GET Enter_the_name_of_the_index_here/_search
{
  "query": {
    "multi_match": {
      "query": "Enter search terms",
      "fields": [
        "List field you want to boost^2",
        "List field you want to search over",
        "List field you want to search over"
      ]
    }
  }
}

Example:

GET news_headlines/_search
{
  "query": {
    "multi_match": {
      "query": "Michelle Obama",
      "fields": [
        "headline^2", // <-- here (^2  can be 2,3,4,5,....) - 2 times more important than matches in other fields
        "short_description",
        "authors"
      ]
    }
  }
}

How to use `multi_match` query to search for a `phrase`?

Syntax:

GET Enter_the_name_of_the_index_here/_search
{
  "query": {
    "multi_match": {    // <-- here
      "query": "Enter search phrase",
      "fields": [
        "List field you want to boost^2",
        "List field you want to search over",
        "List field you want to search over"
      ],
      "type": "phrase"  // <-- here
    }
  }
}

Example:

GET news_headlines/_search
{
  "query": {
    "multi_match": {
      "query": "party planning",
      "fields": [
        "headline^2",
        "short_description"
      ],
      "type": "phrase"
    }
  }
}

Combined query and aggregation request

Syntax:

GET Enter_name_of_the_index_here/_search
{
  "query": {
    "Enter match or match_phrase here": { "Enter the name of the field": "Enter the value you are looking for" }
  },
  "aggregations": {
    "Name your aggregation here": {
      "Specify aggregation type here": {
        "field": "Name the field you want to aggregate here",
        "size": State how many buckets you want returned here
      }
    }
  }
}

Example:

The following query ask Elasticsearch to query all data that has the phrase "Michelle Obama" in the headline. Then, perform aggregations on the queried data and retrieve up to 100 categories that exist in the queried data.
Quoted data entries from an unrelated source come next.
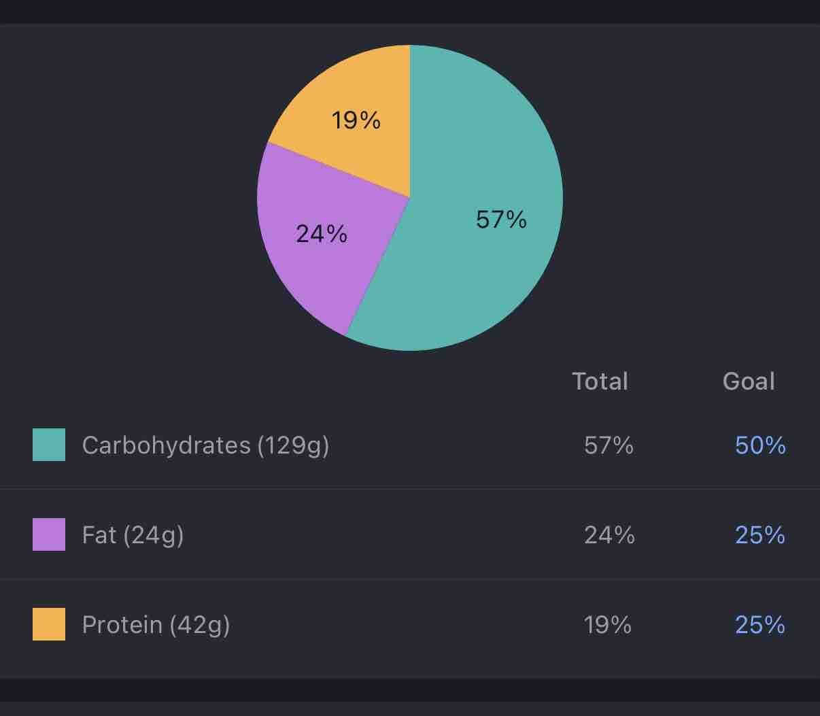Click the 57% label in pie chart
820x716 pixels.
(501, 220)
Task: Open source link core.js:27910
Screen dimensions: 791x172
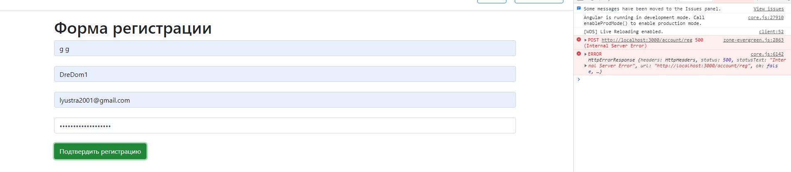Action: tap(765, 17)
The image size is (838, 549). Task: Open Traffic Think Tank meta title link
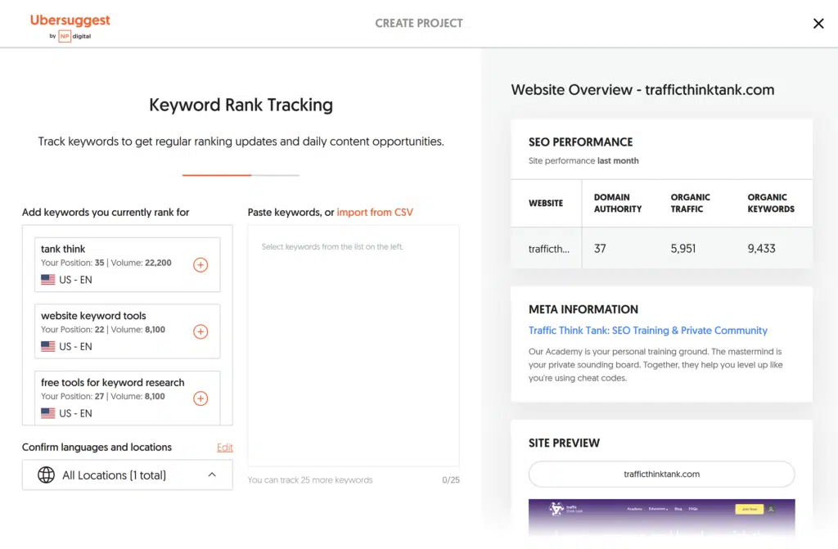pos(647,331)
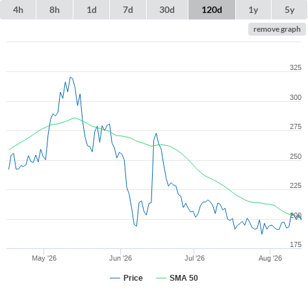Switch to the 8h time range
Viewport: 308px width, 295px height.
(55, 10)
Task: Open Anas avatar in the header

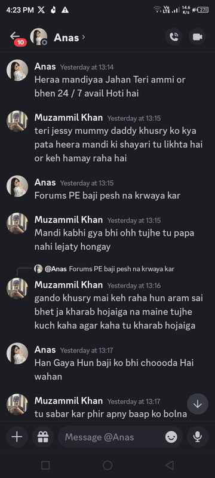Action: 39,37
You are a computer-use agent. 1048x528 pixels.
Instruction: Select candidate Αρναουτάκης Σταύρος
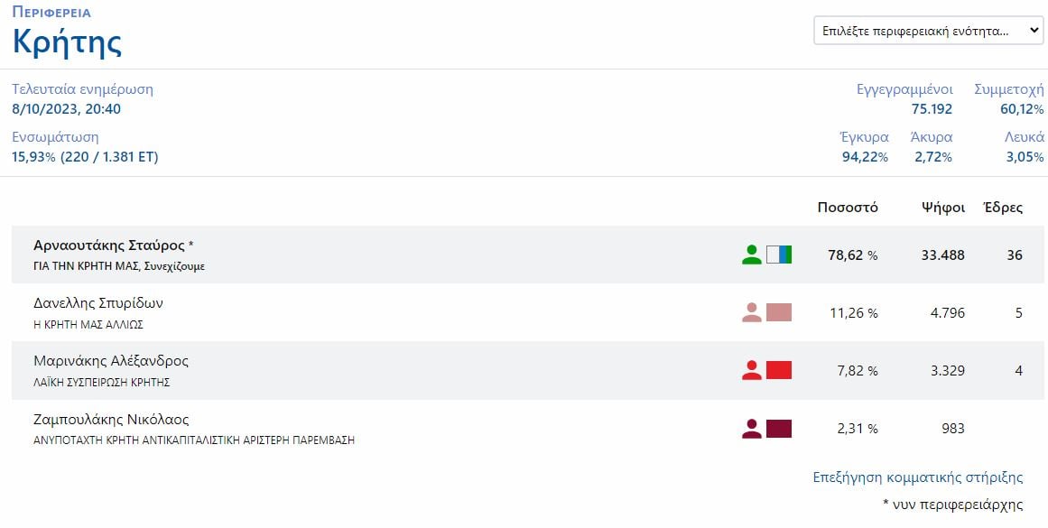click(109, 245)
GET news_headlines/_search
{
  "query": {
    "match_phrase": {
      "headline": "Michelle Obama"
    }
  },
  "aggregations": {
    "category_mentions": {
      "terms": {
        "field": "category",
        "size": 100
      }
    }
  }
}

Result

Sample Image

Combined Queries

There will be times when a user asks a multi-faceted question that requires multiple queries to answer.

For example, a user may want to find political headlines about Michelle Obama published before the year 2016.

This search is actually a combination of three queries:

  • Query headlines that contain the search terms "Michelle Obama" in the field headline.
  • Query "Michelle Obama" headlines from the "POLITICS" category.
  • Query "Michelle Obama" headlines published before the year 2016

One of the ways you can combine these queries is through a bool query.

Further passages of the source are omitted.